## Fragmento seleccionado
———
1700 años del Concilio de Nicea – Cinco lecciones para nuestros días

Publicado el 06/17/2025

¿Puede un concilio que tuvo lugar en el lejano Oriente, hace mil setecientos años, tener algo que decir a los católicos del siglo xxi?

Si la historia es maestra de la vida, bien podemos considerar privilegiada una institución que cuenta con ¡dos milenios de existencia! Nada, excepto la siempre nueva acción de la Providencia, constituye una novedad para la Iglesia Católica. Frente a las inauditas tormentas del siglo xxi, puede afirmar altanera: «Ya he visto otros vientos, y he afrontado con el mismo ánimo otras tempestades».1

En este año en que conmemoramos el 1700 aniversario del Concilio de Nicea, consideremos algunas de las actualísimas enseñanzas de aquella magna asamblea, las dos primeras de las cuales se nos presentan incluso antes de que se reunieran los príncipes de la Iglesia.

Primera lección: el peligro comienza con la victoria

Saliendo triunfante de las catacumbas tras el Edicto de Milán, la Esposa Mística de Cristo no tardaría en enfrentarse a nuevos enemigos: las herejías, que apenas se habían manifestado en los tiempos de la persecución. El arrianismo, el sabelianismo, el novacianismo, el donatismo, el melecianismo y el maniqueísmo fueron algunos de los errores que proliferaban en aquel período.

El punto central de las disputas eran las doctrinas acerca de la Santísima Trinidad y de la Encarnación del Verbo. El arrianismo, en particular, predicaba que el Verbo sería criatura del Padre, negando expresamente la divinidad de Nuestro Señor Jesucristo, ¡el fundamento mismo del cristianismo!

El fundador de esa secta era Arrio, un presbítero que vivía en la ciudad de Alejandría,2 donde era responsable de la importante iglesia de Baucalis. Afirmando poseer un conocimiento y una sabiduría extraordinarios, difundía pertinazmente sus errores, pese a las insistentes advertencias del patriarca Alejandro e incluso de la condena formal de sus doctrinas por un concilio local. El peligro crecía a medida que la herejía se extendía por todo el imperio y formaba una perniciosa corriente. Será entonces cuando el Concilio de Nicea se levantará contra.

La lucha es un aspecto esencial de la Iglesia militante; y una de sus expresiones es denunciar a los lobos que se infiltran en el rebaño

Aquí podemos considerar ya la primera lección de este concilio: la lucha es un aspecto esencial de la Iglesia militante. La victoria señalada por el Edicto de Milán sólo marcó el comienzo de otro combate. No tenemos derecho a ser optimistas: los enemigos de la Iglesia no duermen y siempre buscarán nuevos y astutos planes para combatirla, especialmente si se han dado cuenta de que la vigilancia de quienes deben defenderla se ha enfriado. No sin razón, el divino Maestro advirtió a los Apóstoles: «Mirad que yo os envío como ovejas entre lobos» (Mt 10, 16).
———
## Datos proporcionados
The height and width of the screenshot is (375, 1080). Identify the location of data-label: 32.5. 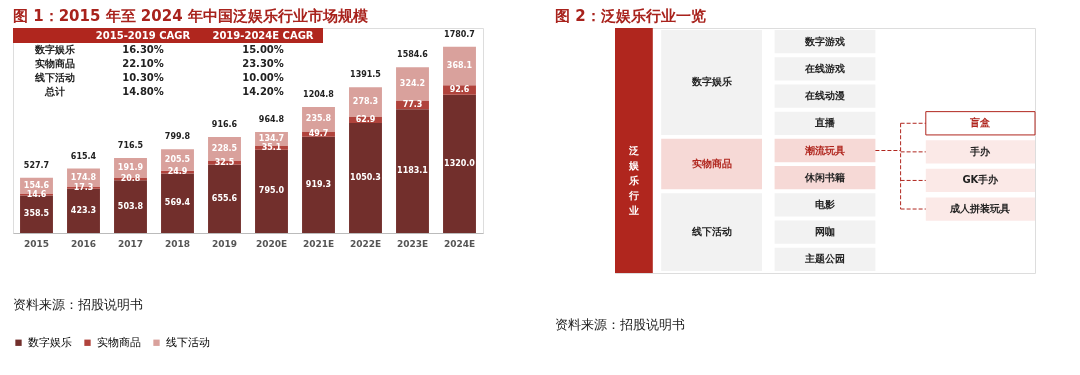
(224, 162).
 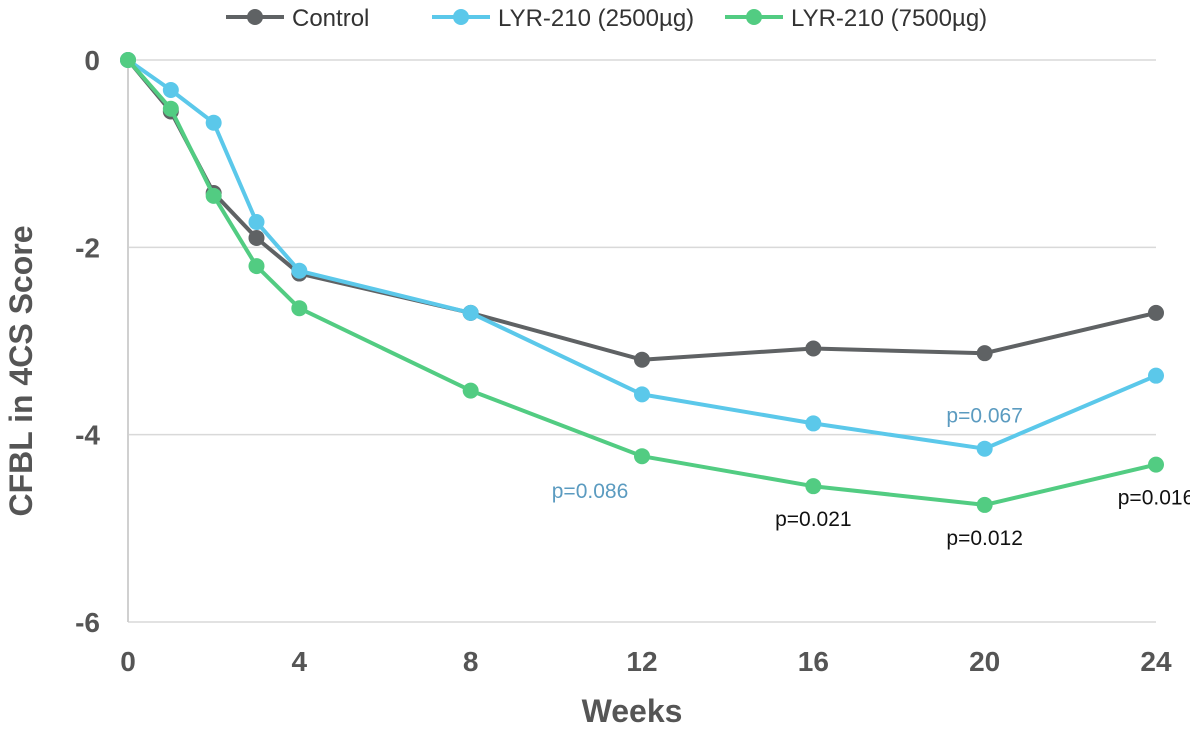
———
## Consigna 1
Determine si cada afirmación concuerda con el artículo sobre el Concilio de Nicea; responda sí o no y cite textualmente las palabras del artículo que lo deciden. (a) Arrio estaba a cargo de la iglesia de Baucalis. (b) Las herejías ya se habían manifestado con fuerza en los tiempos de la persecución. (c) El arrianismo reconocía la divinidad de Jesucristo.
## Consigna 2
Prosiga el artículo sobre el Concilio de Nicea a partir de su última oración.

## Espacio de respuesta 1
(a) Sí: «donde era responsable de la importante iglesia de Baucalis». (b) No: «que apenas se habían manifestado en los tiempos de la persecución». (c) No: «negando expresamente la divinidad de Nuestro Señor Jesucristo».

## Espacio de respuesta 2
Ovejas y lobos…, conservemos esta imagen para la próxima lección.

Segunda lección: ¿ovejas perdidas o lobos disfrazados?

Es posible que el lector se pregunte: si Arrio era tan perverso, ¿Cómo llegó a ser párroco de una de las principales iglesias de Alejandría?

Es todavía más desconcertante pensar que, siendo aún laico, era uno de los partidarios de las doctrinas de Melecio, obispo cismático de Licópolis. Tras la excomunión de éste, el patriarca de Alejandría creyó, sin más, que el joven Arrio había vuelto al buen camino y le franqueó su ingreso al presbiterio. No hay duda de que si no gozara del acceso a los púlpitos la influencia del «ilustre», como él mismo se hacía llamar, habría sido bastante reducida.

Mucho se nos advierte respecto del juicio temerario negativo, pero poco del juicio temerario positivo…, desgraciadamente.

En este sentido, Constantino también dio muestras de ingenuidad. Tan pronto como se enteró de la difusión del arrianismo por todo el imperio, se empeñó por lograr una incongruente unidad entre herejes y ortodoxos. Afirmaba, por tanto, que la causa de la división era insignificante, pues no se trataba de un dogma. Ahora bien, si hay un punto esencial en la fe católica, ¡es precisamente la divinidad de Cristo!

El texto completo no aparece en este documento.